Meteo: AGGIORNAMENTI SCONCERTANTI, non ci voleva durante le Ferie in Italia
Aggiornamenti sconcertanti nelle tendenze meteo a medio termine. Purtroppo i modelli parlano chiaro e non vedono un grande refrigerio nemmeno attorno al 10 Agosto. Anzi, è possibile che le temperature siano costantemente sopra la media, almeno fino al 12 o 13. In altre parole: dobbiamo sopportare ancora una decina di giorni di caldo ben sopra le righe.
Davvero poco da dire per i prossimi giorni. Le uniche aree con un po’ di temporali saranno quelle alpine, con possibili sconfinamenti in alta Pianura Padana, in particolare quella del Nord-Est. Questa è l’unica regione d’Italia che sente precipitazione come una certa frequenza.
Ma ricordiamo ai nostri lettori che, sempre accade in questi casi, il prezzo da pagare è avere fenomeni meteo di una certa intensità. Colpi di vento molto forti, nubifragi e grandinate anche di medie dimensioni sono tutti elementi praticamente all’ordine del giorno. Ora meglio non esistono più le precipitazioni deboli e intermittenti in estate. O fa un caldo esagerato, oppure quando rinfresca i temporali assumono connotati violenti, con pericoli per le zone che vengono colpite.
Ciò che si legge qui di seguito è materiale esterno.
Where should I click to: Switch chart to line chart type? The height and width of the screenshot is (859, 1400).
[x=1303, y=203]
Sicuramente non prima di Ferragosto. Alcuni modelli vedono la possibilità di un primo timido cambiamento proprio attorno alla festa per eccellenza dell’estate. Ma attenzione che non stiamo parlando assolutamente di break estivo. Gli ultimi aggiornamenti vedono solo un semplice rientro in media e se vogliamo parlare di temperature fresche e girare senza più boccheggiare bisognerà attendere ancora a lungo.
La classica Estate recente
All’inizio pareva che l’Estate non riuscisse a ingranare. Piogge e temporali con grande frequenza hanno colpito il Settentrione, facendo registrare un mese quasi dovunque più fresco della media nelle regioni settentrionali. Adesso però la musica è cambiata e anche per tali aree, da almeno tre settimane, le temperature sono sopra le medie.
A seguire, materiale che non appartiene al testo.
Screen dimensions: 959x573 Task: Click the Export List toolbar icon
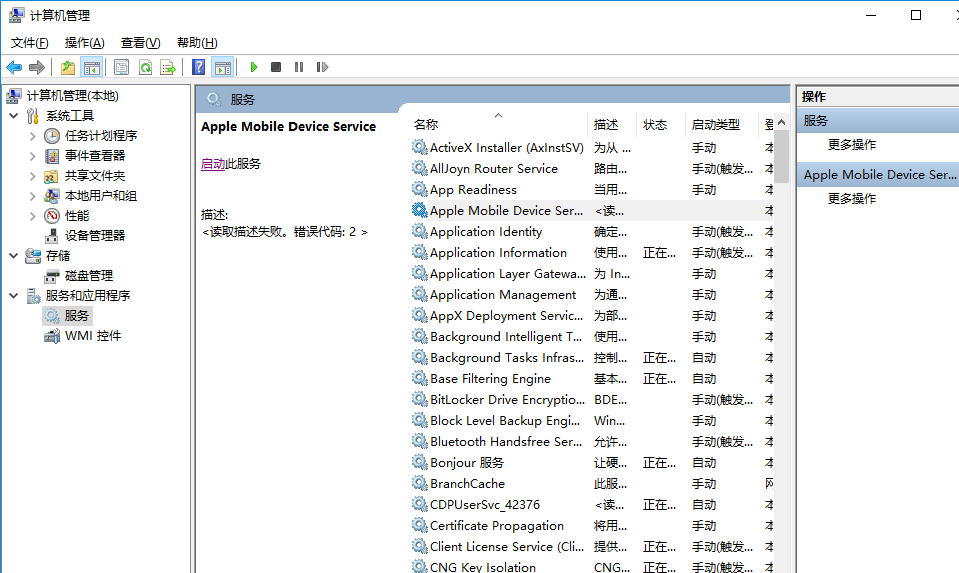pos(168,67)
Ne consegue che Luglio è stato l’ennesimo mese caldo sopra le righe: in alcune occasioni è stato veramente rovente, come è successo al Centro Italia, dove in alcune zone del Lazio ci sono battuti nuovi record. Insomma, siamo tornati nella nuova normalità e quindi i periodi freschi sono sempre più rari e quelli caldi oramai frequentissimi.